日本HPとフォーティネットジャパンは7月17日、中堅・中小企業向けのネットワークセキュリティソリューション分野での協業を開始し、両社の製品を組み合わせた新しいセキュリティプラットフォームを提供していくことを発表した。

昨今、中堅・中小企業において、ITインフラの基盤となるサーバやネットワーク、ストレージそれぞれの仮想化技術を組み合わせることで、ITリソースの利用効率を高める効果が期待されている。しかし現実としては、サーバの仮想化のみが進んでおり、ネットワークやストレージに関する仮想化については検討に至っていないケースも少なくない。また、従来の物理環境とは異なるサーバ仮想化環境において、セキュリティ対策に苦慮する組織も増えているという。

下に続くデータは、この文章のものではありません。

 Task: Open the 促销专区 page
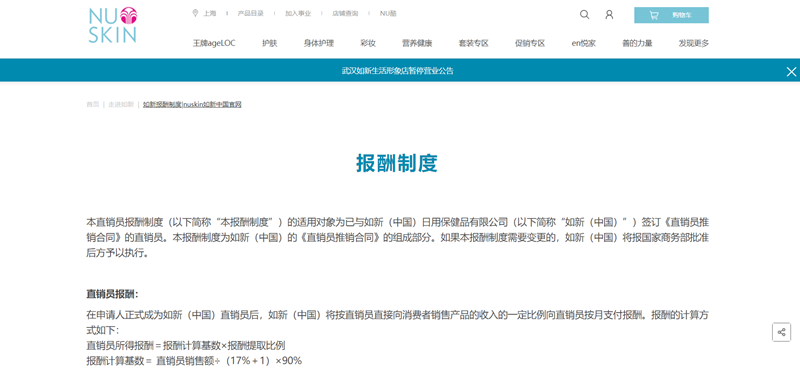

日本HPとフォーティネットの協業により、仮想化環境におけるノウハウを生かし、サーバからネットワークスイッチ、UTMアプライアンス製品までを統合、事前検証した新たなセキュアITソリューションを提供する。

具体的な内容としては、まず日本HPの「HP ProLiant サーバー」「HP ネットワーク」と、フォーティネットのUTMアプライアンス「FortiGate」「FortiMail」「FortiAnalyzer」「FortiManager」のハードウエア/仮想アプライアンスを統合し、仮想化環境に最適な構成の作成と事前検証を行い、推奨構成として販売活動を展開する。さらに、ITシステム全体を考えたセキュアITシステムのガイドラインを作成し、新たなセキュアITソリューションの商品企画を共同で実施する。

そして、Fortinetの販売パートナーへの全体的な教育支援、市場認知度を向上させるためのマーケティング活動を共同で実施するほか、ソフトバンクBBをはじめとする両社の販売パートナーを通じて、主に中堅・中小規模企業のユーザーに向けた提案活動を積極的に展開する。